Exhibit 1 is a victim impact statement from [NL], which was read aloud to the court this morning. I have had regard to that statement, to the extent that it is relevant and admissible for my purposes in sentencing you today. It is a vivid account of the very real effects of this type of offending, noting of course that attribution is always difficult in hindsight. [NL] details the effect of your offending which, it seems, has rippled through his life. He finds it hard to sleep and has intrusive thoughts as regards these events.
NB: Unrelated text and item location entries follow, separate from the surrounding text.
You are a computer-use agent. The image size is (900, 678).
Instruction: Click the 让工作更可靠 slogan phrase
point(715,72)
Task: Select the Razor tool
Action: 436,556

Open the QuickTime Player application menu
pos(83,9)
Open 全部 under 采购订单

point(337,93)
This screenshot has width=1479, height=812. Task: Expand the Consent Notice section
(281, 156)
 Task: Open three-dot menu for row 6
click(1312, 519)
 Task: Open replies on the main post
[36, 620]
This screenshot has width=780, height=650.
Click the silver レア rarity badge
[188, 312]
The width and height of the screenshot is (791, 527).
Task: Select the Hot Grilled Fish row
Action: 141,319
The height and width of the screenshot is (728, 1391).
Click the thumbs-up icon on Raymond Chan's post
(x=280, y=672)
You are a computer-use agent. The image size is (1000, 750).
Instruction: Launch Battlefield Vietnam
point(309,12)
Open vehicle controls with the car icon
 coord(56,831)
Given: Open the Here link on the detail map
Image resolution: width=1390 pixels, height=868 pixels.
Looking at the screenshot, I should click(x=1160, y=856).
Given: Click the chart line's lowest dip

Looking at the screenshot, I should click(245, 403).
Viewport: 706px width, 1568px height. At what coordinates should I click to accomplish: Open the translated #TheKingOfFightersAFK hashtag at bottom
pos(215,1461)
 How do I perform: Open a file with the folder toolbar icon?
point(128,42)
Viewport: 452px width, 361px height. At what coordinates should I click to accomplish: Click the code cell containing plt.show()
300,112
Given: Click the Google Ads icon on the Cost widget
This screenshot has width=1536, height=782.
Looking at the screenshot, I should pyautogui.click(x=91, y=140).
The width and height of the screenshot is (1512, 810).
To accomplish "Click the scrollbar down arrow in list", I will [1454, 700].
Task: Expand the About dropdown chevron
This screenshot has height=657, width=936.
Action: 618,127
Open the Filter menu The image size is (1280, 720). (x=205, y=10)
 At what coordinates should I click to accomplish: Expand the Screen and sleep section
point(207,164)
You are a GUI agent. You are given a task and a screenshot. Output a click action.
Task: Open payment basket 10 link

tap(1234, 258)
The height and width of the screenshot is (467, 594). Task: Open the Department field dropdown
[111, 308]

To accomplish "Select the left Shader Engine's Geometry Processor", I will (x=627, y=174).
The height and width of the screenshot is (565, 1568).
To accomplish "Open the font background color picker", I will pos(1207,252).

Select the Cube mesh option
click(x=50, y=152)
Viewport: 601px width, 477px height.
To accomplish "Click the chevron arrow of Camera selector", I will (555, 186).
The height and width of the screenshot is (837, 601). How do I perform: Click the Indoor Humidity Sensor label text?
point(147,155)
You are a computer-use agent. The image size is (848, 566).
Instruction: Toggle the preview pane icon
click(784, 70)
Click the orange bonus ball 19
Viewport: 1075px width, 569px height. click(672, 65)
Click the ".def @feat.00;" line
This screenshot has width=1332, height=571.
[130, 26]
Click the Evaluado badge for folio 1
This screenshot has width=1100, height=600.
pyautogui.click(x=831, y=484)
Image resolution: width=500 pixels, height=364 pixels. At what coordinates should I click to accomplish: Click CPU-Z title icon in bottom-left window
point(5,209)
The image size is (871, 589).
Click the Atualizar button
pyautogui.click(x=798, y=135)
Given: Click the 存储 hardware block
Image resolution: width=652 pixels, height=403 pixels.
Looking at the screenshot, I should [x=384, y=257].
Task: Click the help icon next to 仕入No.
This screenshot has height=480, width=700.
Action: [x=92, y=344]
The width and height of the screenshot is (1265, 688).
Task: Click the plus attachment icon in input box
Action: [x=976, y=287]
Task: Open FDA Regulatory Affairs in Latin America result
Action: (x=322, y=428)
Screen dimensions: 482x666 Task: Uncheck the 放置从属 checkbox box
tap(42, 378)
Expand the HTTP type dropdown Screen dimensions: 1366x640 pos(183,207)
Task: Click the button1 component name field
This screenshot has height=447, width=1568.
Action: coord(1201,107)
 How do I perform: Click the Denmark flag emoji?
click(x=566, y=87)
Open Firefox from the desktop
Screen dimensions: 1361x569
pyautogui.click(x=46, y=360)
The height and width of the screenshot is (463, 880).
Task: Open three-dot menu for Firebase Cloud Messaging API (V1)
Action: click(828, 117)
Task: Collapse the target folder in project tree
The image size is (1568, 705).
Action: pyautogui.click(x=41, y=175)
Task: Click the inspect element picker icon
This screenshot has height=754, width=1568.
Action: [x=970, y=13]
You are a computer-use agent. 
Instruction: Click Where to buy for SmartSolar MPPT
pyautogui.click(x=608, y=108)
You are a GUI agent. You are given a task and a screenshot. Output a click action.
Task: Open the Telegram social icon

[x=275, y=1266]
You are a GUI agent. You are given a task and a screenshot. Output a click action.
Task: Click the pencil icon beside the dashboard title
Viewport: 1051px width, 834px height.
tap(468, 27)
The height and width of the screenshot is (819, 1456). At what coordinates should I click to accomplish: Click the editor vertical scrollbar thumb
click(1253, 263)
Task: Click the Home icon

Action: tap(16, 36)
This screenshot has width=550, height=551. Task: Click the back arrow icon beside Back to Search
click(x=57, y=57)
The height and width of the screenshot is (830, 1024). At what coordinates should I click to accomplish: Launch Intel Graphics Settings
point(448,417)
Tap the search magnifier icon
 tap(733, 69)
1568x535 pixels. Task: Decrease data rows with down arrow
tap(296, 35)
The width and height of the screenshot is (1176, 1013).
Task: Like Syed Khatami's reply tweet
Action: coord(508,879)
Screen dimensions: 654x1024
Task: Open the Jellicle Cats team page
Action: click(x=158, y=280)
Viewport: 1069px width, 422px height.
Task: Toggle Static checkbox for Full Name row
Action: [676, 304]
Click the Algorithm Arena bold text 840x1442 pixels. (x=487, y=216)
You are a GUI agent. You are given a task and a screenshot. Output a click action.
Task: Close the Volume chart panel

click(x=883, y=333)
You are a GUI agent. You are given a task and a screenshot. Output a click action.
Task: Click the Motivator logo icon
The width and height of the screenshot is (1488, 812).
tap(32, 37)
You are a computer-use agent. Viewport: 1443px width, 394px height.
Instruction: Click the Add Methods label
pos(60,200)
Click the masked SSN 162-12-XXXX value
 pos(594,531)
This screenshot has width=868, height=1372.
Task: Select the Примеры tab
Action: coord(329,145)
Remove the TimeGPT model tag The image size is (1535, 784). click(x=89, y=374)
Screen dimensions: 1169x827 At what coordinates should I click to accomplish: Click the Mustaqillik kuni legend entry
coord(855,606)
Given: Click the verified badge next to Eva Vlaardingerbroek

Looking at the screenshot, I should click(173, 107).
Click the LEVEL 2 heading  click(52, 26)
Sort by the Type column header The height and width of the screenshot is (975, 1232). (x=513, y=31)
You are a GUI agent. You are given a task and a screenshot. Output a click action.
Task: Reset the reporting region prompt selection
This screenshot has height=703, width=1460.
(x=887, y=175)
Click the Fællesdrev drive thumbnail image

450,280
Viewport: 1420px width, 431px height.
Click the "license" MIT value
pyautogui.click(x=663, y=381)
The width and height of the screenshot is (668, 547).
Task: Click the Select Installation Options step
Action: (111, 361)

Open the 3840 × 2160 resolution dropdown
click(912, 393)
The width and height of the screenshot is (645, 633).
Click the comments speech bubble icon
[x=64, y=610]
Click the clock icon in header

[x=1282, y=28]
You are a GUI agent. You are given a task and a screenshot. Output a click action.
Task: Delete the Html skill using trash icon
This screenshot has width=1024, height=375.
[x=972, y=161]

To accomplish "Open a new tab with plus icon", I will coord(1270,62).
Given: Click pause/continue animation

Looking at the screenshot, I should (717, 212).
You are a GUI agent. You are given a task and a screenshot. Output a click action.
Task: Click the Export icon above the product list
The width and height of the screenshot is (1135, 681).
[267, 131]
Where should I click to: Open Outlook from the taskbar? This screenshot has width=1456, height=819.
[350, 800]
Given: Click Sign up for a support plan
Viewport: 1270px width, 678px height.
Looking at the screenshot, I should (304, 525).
The effects are not surprising and would or should have been appreciated by you at the time of your offending.

[2]DPP v [S S] (Unreported, County Count of  Victoria, Judge Hannan, 12 October 2012), [7]

  1. These offences involved a gross abuse of trust.  While it is true that most of them were committed within a very short period of time, the evidence of uncharged acts would lead to the conclusion that the offences for which the applicant fell to be sentenced were not isolated.

  1. I am satisfied that the individual sentences, the head sentence and the non‑parole period were, and are, within the range.

  1. I would dismiss the application for leave to appeal.